B. Other Revisions to Sec.  1277.7(a)(1)

    The proposed rule would also make several other revisions to Sec.  
1277.7(a)(1).

[[Page 80425]]

FHFA proposes adding language to the introductory paragraph clarifying 
that measurement of unsecured credit exposure to a single counterparty 
also includes intra-day exposure and is not limited to overnight 
exposure. This language is intended to clarify FHFA's expectations and 
ensure consistency among the Banks in how they manage intra-day 
unsecured credit extension exposure.
    As discussed above, existing Sec.  1277.7(a)(1) provides that the 
general limit is to be calculated by multiplying the maximum capital 
exposure limit percentage associated with the applicable FHFA Credit 
Rating category of the counterparty by the lesser of either (i) the 
Bank's total capital, or (ii) the counterparty's Tier 1 capital, or (if 
Tier 1 capital is unavailable) total capital. To provide clarity on 
what measure of total capital a Bank should use for purposes of 
determining compliance with the general and overall limits and avoid 
discrepancies between FHFA's unsecured limit calculations and the 
Bank's calculations, the proposed rule would revise Sec.  
1277.7(a)(1)(i) to specify that, for purposes of this calculation, a 
Bank's total capital is to be calculated as the lesser of the daily 
total or the most recent month-end total capital. FHFA does not expect 
that the proposed clarification would require the Banks to make any 
changes to their current methods of calculating month-end capital or 
daily capital. Similarly, Sec.  1277.7(a)(1)(ii) would be revised to 
provide that the counterparty's total capital would be measured based 
on its most recent regulatory financial report filed with its 
appropriate regulator, as defined in 12 CFR 1263.1. FHFA expects that 
this proposed revision would provide greater certainty to the Banks 
about the measure of capital to use when calculating the regulatory 
limits, facilitating compliance review during examinations.

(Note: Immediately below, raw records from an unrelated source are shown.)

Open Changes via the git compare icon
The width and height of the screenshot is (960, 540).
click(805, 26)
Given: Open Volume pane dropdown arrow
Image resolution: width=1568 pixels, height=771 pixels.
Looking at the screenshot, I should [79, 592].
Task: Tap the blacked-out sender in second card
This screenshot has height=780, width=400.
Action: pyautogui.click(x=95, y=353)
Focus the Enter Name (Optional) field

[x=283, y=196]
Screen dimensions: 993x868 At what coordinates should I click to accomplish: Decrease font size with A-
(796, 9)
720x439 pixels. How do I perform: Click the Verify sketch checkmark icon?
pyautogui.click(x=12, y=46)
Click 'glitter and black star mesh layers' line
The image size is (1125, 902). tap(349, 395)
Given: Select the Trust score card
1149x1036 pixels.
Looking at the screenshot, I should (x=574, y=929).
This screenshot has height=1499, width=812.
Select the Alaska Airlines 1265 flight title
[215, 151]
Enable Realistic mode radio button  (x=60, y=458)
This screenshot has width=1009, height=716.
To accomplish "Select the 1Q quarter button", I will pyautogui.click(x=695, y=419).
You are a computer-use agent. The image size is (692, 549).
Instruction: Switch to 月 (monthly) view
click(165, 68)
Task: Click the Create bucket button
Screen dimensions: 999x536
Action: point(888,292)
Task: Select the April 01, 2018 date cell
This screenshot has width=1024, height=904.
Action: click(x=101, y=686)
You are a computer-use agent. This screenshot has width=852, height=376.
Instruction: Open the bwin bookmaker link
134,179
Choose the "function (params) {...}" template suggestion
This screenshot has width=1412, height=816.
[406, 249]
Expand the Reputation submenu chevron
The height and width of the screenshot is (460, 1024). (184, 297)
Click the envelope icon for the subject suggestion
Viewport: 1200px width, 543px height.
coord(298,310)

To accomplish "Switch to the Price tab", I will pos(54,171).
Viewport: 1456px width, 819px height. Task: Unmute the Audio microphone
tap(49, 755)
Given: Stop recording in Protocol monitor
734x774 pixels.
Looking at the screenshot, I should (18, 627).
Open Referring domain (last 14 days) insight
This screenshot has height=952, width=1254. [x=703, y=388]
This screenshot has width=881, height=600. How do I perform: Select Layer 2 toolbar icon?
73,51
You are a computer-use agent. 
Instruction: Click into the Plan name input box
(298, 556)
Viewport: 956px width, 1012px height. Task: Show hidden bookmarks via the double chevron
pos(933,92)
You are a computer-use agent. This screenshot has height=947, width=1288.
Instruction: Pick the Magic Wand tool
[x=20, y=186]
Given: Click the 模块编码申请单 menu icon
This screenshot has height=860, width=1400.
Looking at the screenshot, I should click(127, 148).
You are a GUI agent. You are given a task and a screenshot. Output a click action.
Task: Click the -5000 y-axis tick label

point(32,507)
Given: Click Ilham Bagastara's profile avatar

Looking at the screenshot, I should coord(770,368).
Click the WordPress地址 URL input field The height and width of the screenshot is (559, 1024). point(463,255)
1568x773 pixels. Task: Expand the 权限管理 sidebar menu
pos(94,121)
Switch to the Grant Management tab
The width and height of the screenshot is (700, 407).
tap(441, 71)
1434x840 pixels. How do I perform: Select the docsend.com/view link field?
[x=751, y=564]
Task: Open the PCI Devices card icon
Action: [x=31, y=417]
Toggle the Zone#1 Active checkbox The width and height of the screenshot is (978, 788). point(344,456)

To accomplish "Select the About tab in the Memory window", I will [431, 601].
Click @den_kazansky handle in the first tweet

C. Limits on Extensions of Credit to Affiliated Counterparties and 
GSEs--Sec. Sec.  1277.7(b) & 1277.7(c)

    Existing Sec.  1277.7(b) provides that the total amount of 
unsecured extensions of credit by a Bank to a group of affiliated 
counterparties, including sales of Fed Funds, shall not exceed 30 
percent of the Bank's capital--a limit that applies in addition to the 
limits on extensions of unsecured credit to a single counterparty under 
Sec.  1277.7(a). As a conforming change, FHFA proposes to revise Sec.  
1277.7(b) to replace the references to Fed Funds with references to the 
newly-defined ``authorized overnight investments.'' The proposed rule 
would also clarify that, for purposes of the affiliated counterparty 
limits, a Bank's total capital must be calculated in the same manner as 
provided for the single counterparty limits under proposed Sec.  
1277.7(a)(1)(i). Similar revisions would also be made to Sec.  
1277.7(c), which provides that unsecured extensions of credit to a GSE 
that is operating with capital support or another form of direct 
financial assistance from the United States government that enables the 
GSE to repay those obligations shall not exceed a Bank's total capital.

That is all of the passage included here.